Terapia con fluidos intravenosos

El soporte principal del shock hemorrágico es el control de la hemorragia y el traslado del jugador lesionado al servicio de emergencias de atención traumática más cercano una vez que sea seguro hacerlo y con el personal y equipamiento adecuado.

Si hubiera tiempo, siempre que no demore el traslado, se procurará el acceso intravenoso. Esto típicamente consiste en la colocación de dos cánulas intravenosas gruesas (14G o 16G) en cada fosa anterocubital. Si esto no fuera posible (si se sospecha un traumatismo de la columna cervical), se puede acceder por vía intraósea. En la práctica común, se realiza a través de la superficie anteromedial de la tibia, dos dedos por debajo de la tuberosidad tibial, o en la cara anterior del húmero proximal.

Acceso IV con una cánula de gran calibre (14 g) a través de la fosa anterocubital

Acceso intraóseo colocando una aguja interósea en la cara anteromedial de la tibia

La terapia con fluidos sólo se realiza en el ámbito prehospitalario si el paciente ha perdido su pulso radial o la presión arterial sistólica (PAS) es inferior a 90 mmHg. Se administra fluido cristaloide en bolo líquido de 250 ml. Es fundamental que después de la administración de cada 250 ml, se vuelva a evaluar el paciente para identificar si el pulso radial ha vuelto (o la PAS>90 mmHg). Si este es el caso, entonces no se debe administrar más fluido a menos que el pulso radial se pierda nuevamente (respuesta transitoria) o la PAS caiga por debajo de 90 mmHg.

La reanimación equilibrada es clave en el manejo de un jugador lesionado en estado de shock hemorrágico. El seguimiento de los lineamientos médicos anteriores asegura que el fluido sólo sea suministrado cuando sea necesario para facilitar la perfusión de los órganos finales. Suministrar grandes volúmenes de fluidos de reanimación cuando no es necesario, por ejemplo, pulso radial o PAS> 90 mmHg, resulta potencialmente en que se remueva el primer coágulo con el aumento de la PAS y la dilución de los factores de coagulación y plaquetas restantes. Esto puede provocar una hemorragia incontrolable.

Es importante, al descubrir que el jugador lesionado ha perdido su pulso radial, verificar el pulso central, por ejemplo, carótida, para asegurarse que no haya sufrido un paro cardíaco. Si este es el caso, la RCP debe comenzar de inmediato. En el traumatismo del torso penetrante el manejo del fluido es guiado por la presencia o ausencia del pulso carotídeo. Las excepciones a estos lineamientos son: lesiones graves en la cabeza donde se administra líquido para mantener la presión de perfusión cerebral, shock séptico, anafiláctico y en pacientes embarazadas.

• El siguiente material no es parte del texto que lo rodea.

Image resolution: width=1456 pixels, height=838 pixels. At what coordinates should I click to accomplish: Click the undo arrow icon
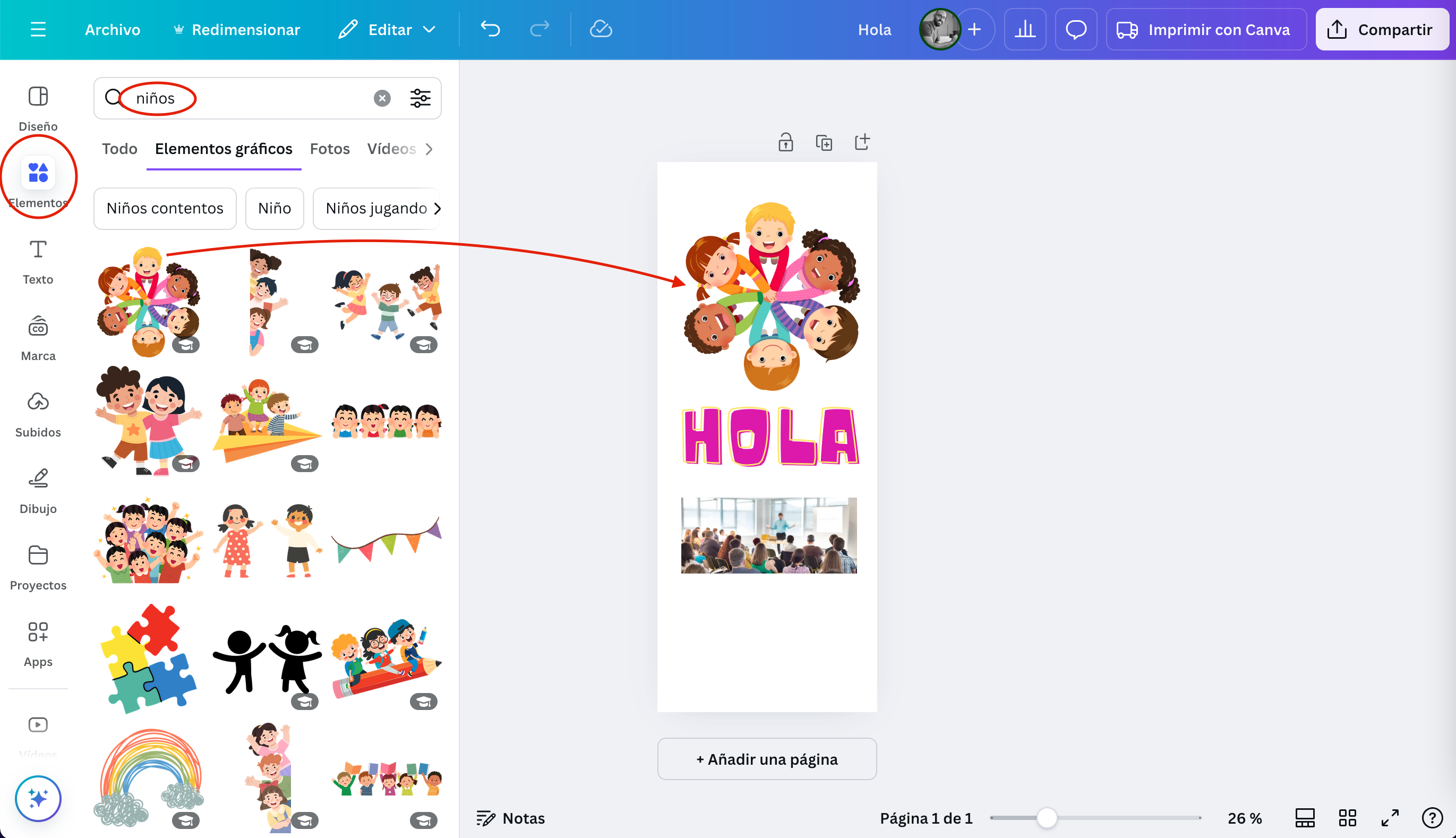coord(490,29)
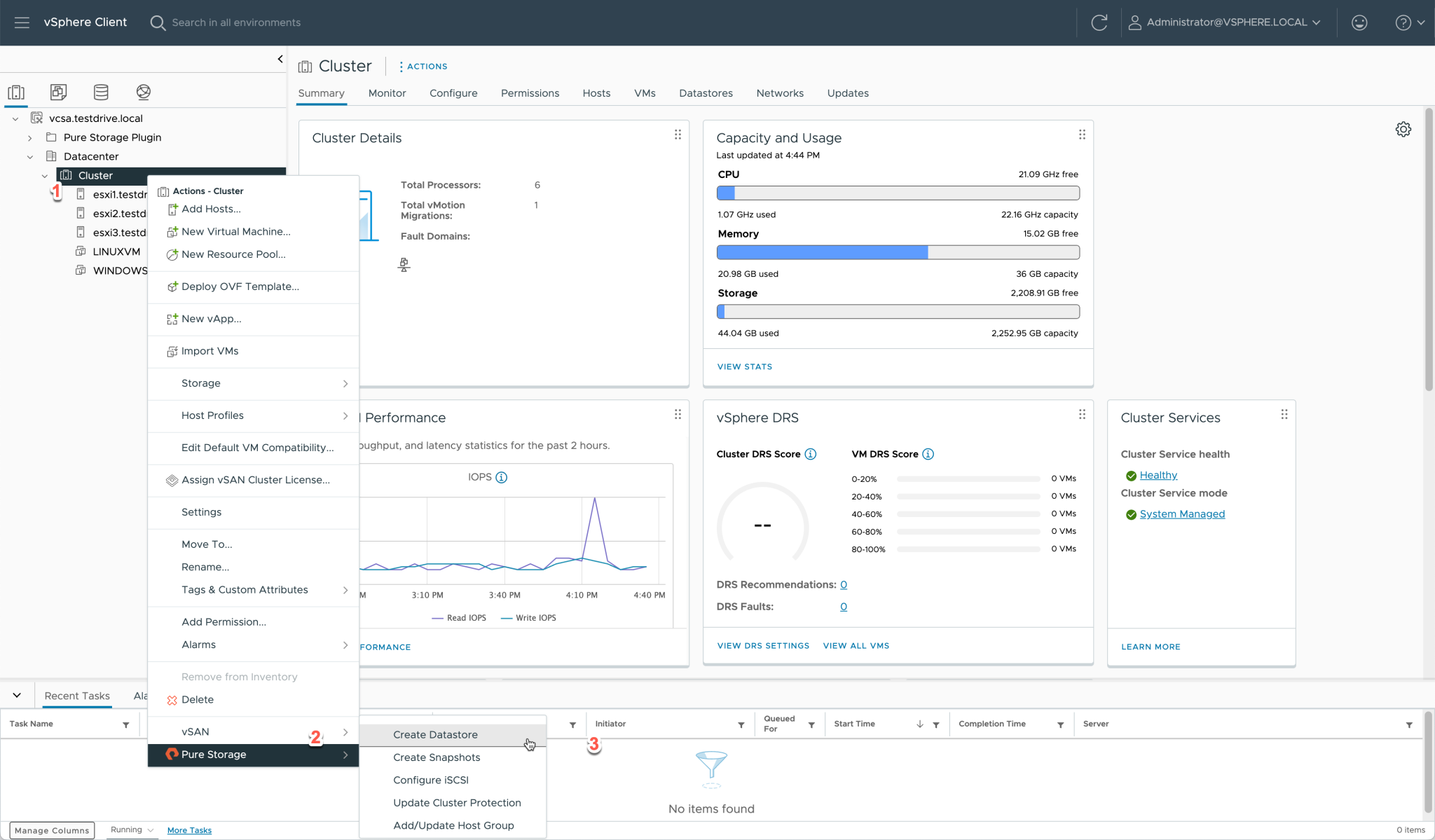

En todos los jugadores lesionados o enfermos la reevaluación regular es fundamental. Esto debe hacerse por lo menos cada cinco minutos o cuando surjan signos de deterioro o después de una intervención que incluye la reanimación equilibrada con líquidos descripta anteriormente después de un bolo líquido de 250 ml de líquido de reanimación.